Ori Lichtik, kongenialer musikalischer Partner der kreativen Kraft, hat eine Collage unter anderem aus Techno- und aus Streicherklängen Béla Bartóks zusammengefügt, in der die Kompositionen genauso scheinbar mühe- und schwellenlos ineinander gleiten wie die Bewegungen. Der pulsierende Rhythmus treibt die Tänzer an, lässt ihre Körper ekstatisch beben, die Luft im Saal des Kleinen Hauses vibrieren. Gelbliche Lichter leuchten wie Glühwürmchen am schwarzen Bühnenhimmel.

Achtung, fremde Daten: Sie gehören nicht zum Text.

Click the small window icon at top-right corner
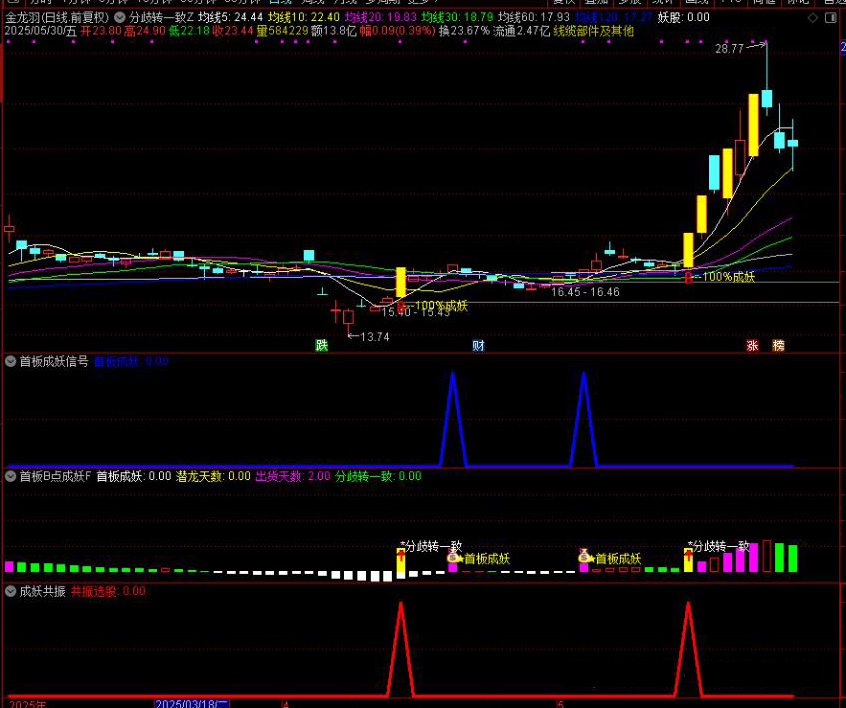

»Rollin‘, Rollin‘, Rollin« kristallisiert sich aus dem Soundteppich heraus, Frankie Laines Titelsong der Westernserie »Rawhide«, dem die „Blues Brothers“ Anfang der 1980er-Jahre im Kino zu neuerlicher Berühmtheit verhalfen. Die Atmosphäre lockert sich unmerklich, wie bei einem rücksichtsvollen Erwecken aus einem intensiven Traum. Als der Vorhang sich senkt, ist das Publikum bereits hellwach und spendet zu Recht tosenden Applaus.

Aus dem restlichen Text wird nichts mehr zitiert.